Records for pointing at text and elements
================
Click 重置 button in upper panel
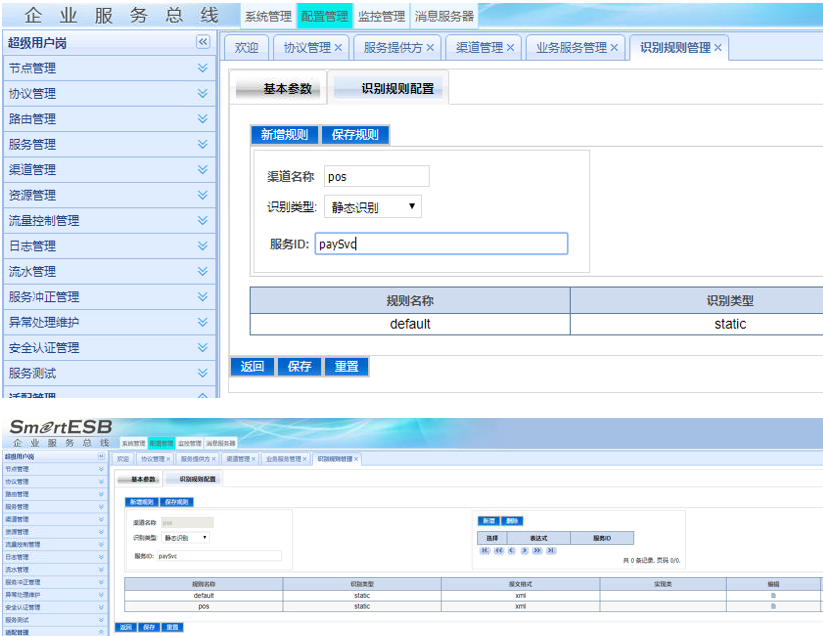Image resolution: width=823 pixels, height=636 pixels. (x=347, y=366)
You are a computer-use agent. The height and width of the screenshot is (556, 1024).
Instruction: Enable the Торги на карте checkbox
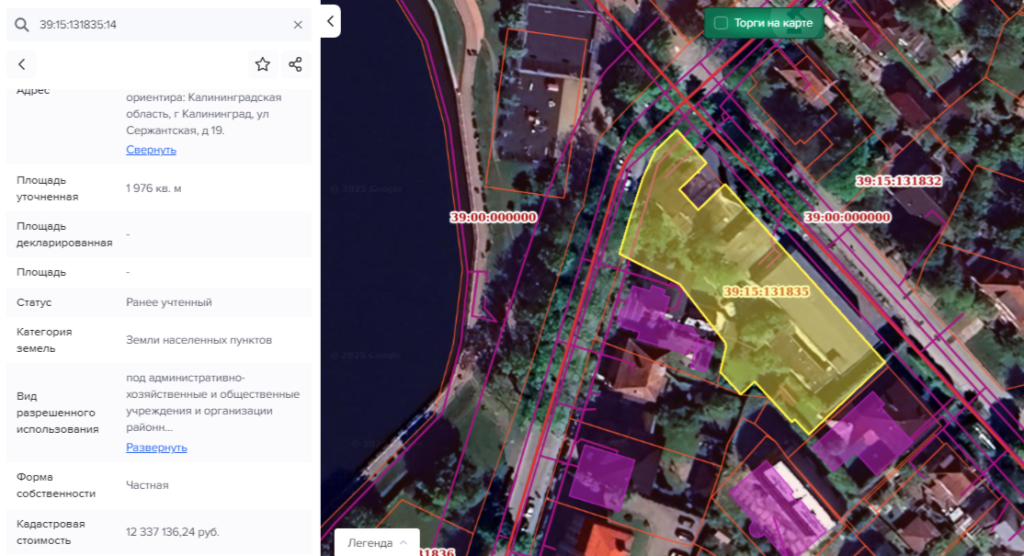click(720, 23)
================
## EXERCISE BRIEF
Replace "upper panel" with "top panel" throughout the records above and write them out again with nothing else changed. Leave the pictures out.

## TASK RESPONSE
Click 重置 button in top panel
Image resolution: width=823 pixels, height=636 pixels. (x=347, y=366)
You are a computer-use agent. The height and width of the screenshot is (556, 1024).
Instruction: Enable the Торги на карте checkbox
click(720, 23)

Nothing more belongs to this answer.